Un processus de changement très rapide

La dimension historique de la complexité du rapport entre l'État et la société civile a été passée en revue très adroitement par le sociologue Jean Viard, directeur de recherche Cnrs au Centre d’études de la vie politique française (Cevipof). Selon lui, jamais la société n'a changé aussi vite. Aujourd'hui, nous vivons dans une « société du bonheur privé et du malheur public », dans un processus de changement vers une société beaucoup plus horizontale, un monde d'extraordinaire mobilité, face à un pouvoir politique trop vertical. Une génération a été ajoutée à nos familles depuis la Seconde Guerre mondiale ce qui bouleverse toute la société. On est ainsi sorti du modèle familial structuré (discontinuité du lien privé, moins de mariages, plus de divorces, familles monoparentales et recomposées...).

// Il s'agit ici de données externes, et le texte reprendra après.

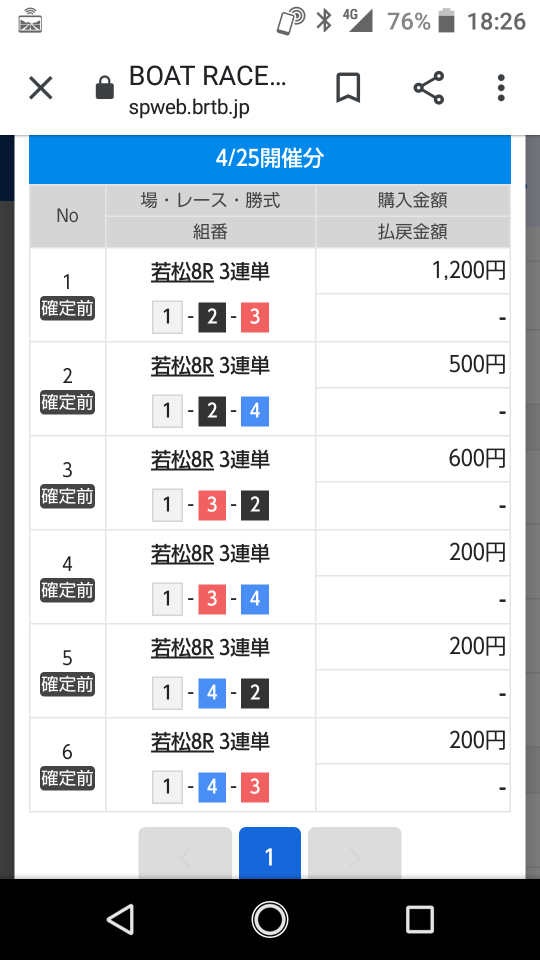Tap the 確定前 badge in row 2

Paradoxalement, plus la vie est longue, plus on la vit en séquences courtes. Par ailleurs, le travail a complètement changé de position et le temps libre a pris une importance considérable. Pourtant, « si le travail est devenu secondaire quantitativement, il est devenu véritablement central dans la participation à la vie sociale » selon Laurence Parisot, vice-présidente de l’Ifop et présidente d’honneur du Medef. Elle ajoute que la société est fragmentée : « le philosophe John Dewey disait que, dans la société, il y a autant de publics que d'enjeux. C'est peut être là la grande difficulté de la relation société/État car il est seul contre tous et contre une société mouvante composée de différents publics ». Enfin, avec la révolution du numérique l’information est plus dense et circule plus facilement (internet, réseaux sociaux), d’où une société collaborative et l’avènement d’instruments universels dénués d’intervention étatique (wikipedia, bitcoin).

L’État doit s’adapter

Du coup, le champ politique n'arrive pas à reconstruire en incluant les questions centrales de la vie des citoyens. La représentation de la société civile ne fonctionne plus avec ses institutions et l'État doit donc s'adapter. Pour Nicole Maestracci, membre du Conseil constitutionnel, « la politique ne tient pas compte des mouvements sociaux qui émergent ». Comment prendre en compte les aspirations des citoyens tout en protégeant l’intérêt général ? « Informer ne suffit pas, il faut se concerter et tenir compte de ce que dit la société civile », ce qui suppose de nouveaux modes de concertation, comme les conférences de consensus (issues du monde médical et transposées dans les questions sociales telles que la récidive). L'intérêt de ces méthodes n'étant pas d'élaborer des solutions, mais de mettre à disposition d'un public très large l'ensemble des éléments du débat.

Enfin, les intervenants se sont tous interrogés sur le titre de la conférence qui traduit assez bien la réticence de la culture administrative française à l'égard des processus politiques participatifs. Il en ressort que la France est toujours un peu dans la continuité de la culture qui voulait que l'État seul définisse l'intérêt général et le bien commun. Même s’il arrive parfois que la société civile oblige l'État à modifier son fonctionnement (démocratie sanitaire née dans les années Sida grâce aux revendications des populations à risque, loi sur le droit au logement opposable « DALO » issue de l'installation des SDF sur le canal Saint-Martin…), et que le droit a intégré la dimension participative dans les processus législatifs, il n’en demeure pas moins que l’opinion publique ne s’estime ni écoutée ni prise en compte par les politiques publiques.